Friday, January 21, 2011

This Is How My Blog Got Its Name

The Charts. Two all-important words in the music world. If you’re not on them, you’re trying to get there. If you’re already on them, you’re trying to make it higher. If you’re at  the top of them, you’re trying to stay there. The Charts = public opinion = fame and fortune (presumably). Therefore, it makes sense that a wanna-be music journo who intends to be well acquainted with the creme de la creme of popular music should become well acquainted with these charts, so as to familiarise herself with the music that makes the world go round.

Despite my previous laziness with listening to new music, I have some previous experience with the charts – in fact, it was the lack of quality in the charts that turned me off finding new bands. So today I hit the ARIA website to examine the Top 10 Singles of the Week and discover whether public opinion is still as misguided as ever. A word of warning: if your favourite song is in the Top 10 Singles this week, beware, this ain’t gonna be pretty…

1. Dirty Talk – Wynter Gordon
Reading the top ARIA entry was enough to smash my hopes into the ground – and that was just because it’s sung by someone who spells ‘Winter’ with a ‘Y’. It is a rule of thumb that when the music is forgettable, the creativity lies in the lyric. Unfortunately for creativity, it seems Ms. Gordon has been completely sexually repressed and felt the need to say every crude thing in the sluts’ dictionary in a cheap, laughably distasteful 3’18” vocal spew. And about as much musical variety as Willow’s “I Whip My Hair” refrain. What a start.


2. Tonight (I’m lovin’ you) – Enrique Iglesias
I have a problem with this guy’s name – if you have to look at a name more than 5 times in order to spell it, GET A STAGE NAME. At least Justin Bieber adheres to the “I before E” rule… Anyway, the gist of it is, sleezy guy perving on a girl, imagining she is actually attracted to him and wants to make out against a wall in a creepy hallway. He does try to be nice about it though, “Please excuse, I don’t mean to be rude, but tonight I’m lovin’ you”. Aww. Except we’ve all heard the other version, which substitutes a slightly different word for “loving”. Cover blown Enrique. A big ego sung to a boring beat = fail.


Enrique Iglesias with the current love of his life.


3. Grenade – Bruno Mars
The day Bruno Mars offered to take a grenade (among many other forms of pain/destruction) for his girlfriend AND sing about it to everyone else was a sad day for the male sex – girls’ expectations soared outta sight. Mars can only hope grenade sales don’t go up too…doesn’t sound like this girl is worth the pain. Angsty you-broke-my-heart-you-evil-slut lyrics that take musical analogy to a whole new level up from “You’re The Cream In My Coffee”, a catchy chorus and chilled RnB beats make this rather worthy of a chart-topper I guess. Though personally I wouldn’t take a grenade for a guy who can’t be bothered to pronounce “you” properly.
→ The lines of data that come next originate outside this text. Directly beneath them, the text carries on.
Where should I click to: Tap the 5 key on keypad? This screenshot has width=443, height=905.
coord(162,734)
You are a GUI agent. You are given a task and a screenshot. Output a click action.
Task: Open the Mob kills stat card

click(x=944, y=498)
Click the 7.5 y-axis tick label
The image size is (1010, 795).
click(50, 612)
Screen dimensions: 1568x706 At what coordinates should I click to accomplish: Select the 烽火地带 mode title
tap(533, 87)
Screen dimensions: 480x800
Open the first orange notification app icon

Bruno Mars: Still in one piece.


4. Who’s That Girl – Guy Sebastian Feat. Eve
Aside from the fact that about 8 other songs have this title, this song is CREEPY. Girl walks into the club, Guy becomes obsessed and sings a startling litany of smothering lyrics bordering on stalker/temporarily non-existent brain function. Having said that, the lyric is nicely phrased, fits well with the fast-moving verse and erupts into a catchy chorus that embeds itself into my brain before I have a chance to say no. How inconvenient.
Ps. And it’s unrealistic – Eve sings that she “glide”s into the room with “5-inch heels”. Yep. We believe you Eve.

5-inch heels + “glide” = I don’t think so Eve.


5. Yeah 3x – Chris Brown
That’s 3 ‘yeah’s too many. It is a widely used singers’ trick - “When in doubt, ‘yeah’”…and don’t get me wrong, ‘yeah’s make good fillers that everyone can sing. But in the middle of a relationship proposal? “Girl I wanna yeah yeah yeah”?? Romantic, that. But I’m sure she won’t mind, coz he doesn’t even have the balls to say he likes her – he’s just ‘in love with this feeling’. That’s okay then, because “You like to drink, so do we”. Brown, if you want to write a drinking song, don’t try to pretend it’s romantic…and next time, record somewhere that doesn’t have an annoying echo.
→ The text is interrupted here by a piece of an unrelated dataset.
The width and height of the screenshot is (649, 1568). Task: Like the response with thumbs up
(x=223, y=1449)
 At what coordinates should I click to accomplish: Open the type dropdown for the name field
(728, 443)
6. Happiness – Alexis Jordan
Again with the innovative titles! Today’s artists need a thesaurus…what about: beatitude, blessedness, bliss, cheer, cheerfulness, cheeriness, contentment, delectation, delight, ecstasy, elation, enchantment, enjoyment, euphoria, exhilaration, exuberance, felicity, gaiety, geniality, gladness, glee, good cheer, good humour, hilarity, joviality, joy, jubilation, merriment, mirth, pleasure, prosperity, rejoicing, sanctity…personally, I think ‘Cheeriness’ would be a definite chart-topper. And it has the same number of syllables as ‘happiness’, WIN!
Title aside though, I actually think this is one of the more musically creative chart entries. Sure, it has a pretty conventional beat, but Jordan plays around with melody, lyrical repetition and verse/bridge lengths to nice effect, creating a catchy refrain of “quick, quick, quick” that ventures further away from convention than most club singers will dare these days. It’s also nice to have a genuinely talented, soaring vocal – even if Jordan equates happiness with her boyfriend.


The problem with your boyfriend being your happiness is that he’s not always around…


7. Who’s That Chick – David Guetta Feat. Rhianna
Erm, David, ‘that chick’ is the same one who wrote Guy Sebastian’s chart entry. You’ve been had! That aside, let’s try and salvage some good points. Promising start, looks like a song about music addiction…that’s okay, most of us can relate to that…oh wait, no, it’s about sex again! How surprising. And I swear I’ve heard that melody before, in about 5 other recent airwave pollutants.


8. The Time (Dirty Bit) – The Black Eyed Peas
Thank you Black Eyed Peas for forcing us to associate a perfectly gorgeous song with your crap. Truly.


9. Firework – Katy Perry
After listening to eight very poor excuses for music, I am feeling slightly fonder of this little piece of uplifting pop than I might otherwise be. Nice little tune, good dance beat, catchy chorus that won’t drive you to insanity as soon as most and Perry (unlike Guy Sebastian of late and Lady GaGa) seems unafraid to actually use her voice like a singer. I must admit I am a little concerned about Perry’s positive portrayal of a heart attack: “Like a lightening bolt your heart will blow/ And when it’s time you’ll know”. Comforting, that. But apart from that, it’s a very nice collection of self-love cliches, right from not being a waste of space, to “you’re original, cannot be replaced”, the doors opening/closing adage and the chubby girl baring herself in a bikini in the music video. Inspiration just got a little shallower, but the charts just got a little more bearable.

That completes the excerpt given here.